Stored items
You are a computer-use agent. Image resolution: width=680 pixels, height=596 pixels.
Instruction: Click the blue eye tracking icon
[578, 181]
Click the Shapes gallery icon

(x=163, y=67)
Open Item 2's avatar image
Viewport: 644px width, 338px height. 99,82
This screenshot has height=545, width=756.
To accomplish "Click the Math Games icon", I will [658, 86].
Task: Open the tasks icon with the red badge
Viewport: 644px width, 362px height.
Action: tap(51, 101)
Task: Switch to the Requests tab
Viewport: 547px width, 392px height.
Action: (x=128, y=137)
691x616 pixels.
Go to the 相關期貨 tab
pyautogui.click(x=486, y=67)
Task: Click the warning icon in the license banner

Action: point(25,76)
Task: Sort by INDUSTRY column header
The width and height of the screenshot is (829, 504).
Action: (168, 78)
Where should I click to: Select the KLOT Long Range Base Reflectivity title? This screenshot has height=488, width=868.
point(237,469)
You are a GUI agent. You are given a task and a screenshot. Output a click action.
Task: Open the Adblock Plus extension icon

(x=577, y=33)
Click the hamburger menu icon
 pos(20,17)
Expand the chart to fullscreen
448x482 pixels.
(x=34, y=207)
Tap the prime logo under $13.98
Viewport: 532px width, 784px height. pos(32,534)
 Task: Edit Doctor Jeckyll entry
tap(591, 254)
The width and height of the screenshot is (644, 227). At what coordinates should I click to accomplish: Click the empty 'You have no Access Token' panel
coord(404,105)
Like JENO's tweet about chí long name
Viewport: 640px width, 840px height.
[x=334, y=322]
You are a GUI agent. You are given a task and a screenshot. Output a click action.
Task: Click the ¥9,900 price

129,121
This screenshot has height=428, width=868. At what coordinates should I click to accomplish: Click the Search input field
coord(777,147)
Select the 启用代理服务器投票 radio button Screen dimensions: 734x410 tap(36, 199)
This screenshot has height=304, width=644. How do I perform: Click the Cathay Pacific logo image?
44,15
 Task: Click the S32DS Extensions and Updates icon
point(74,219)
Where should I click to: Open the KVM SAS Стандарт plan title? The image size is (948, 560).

[WORK INSTRUCTIONS]:
Word for word, repeat the data from its first line through the line with "This screenshot has height=545, width=756.", including both of those lines and no others.

[EXERCISE SOLUTION]:
You are a computer-use agent. Image resolution: width=680 pixels, height=596 pixels.
Instruction: Click the blue eye tracking icon
[578, 181]
Click the Shapes gallery icon

(x=163, y=67)
Open Item 2's avatar image
Viewport: 644px width, 338px height. 99,82
This screenshot has height=545, width=756.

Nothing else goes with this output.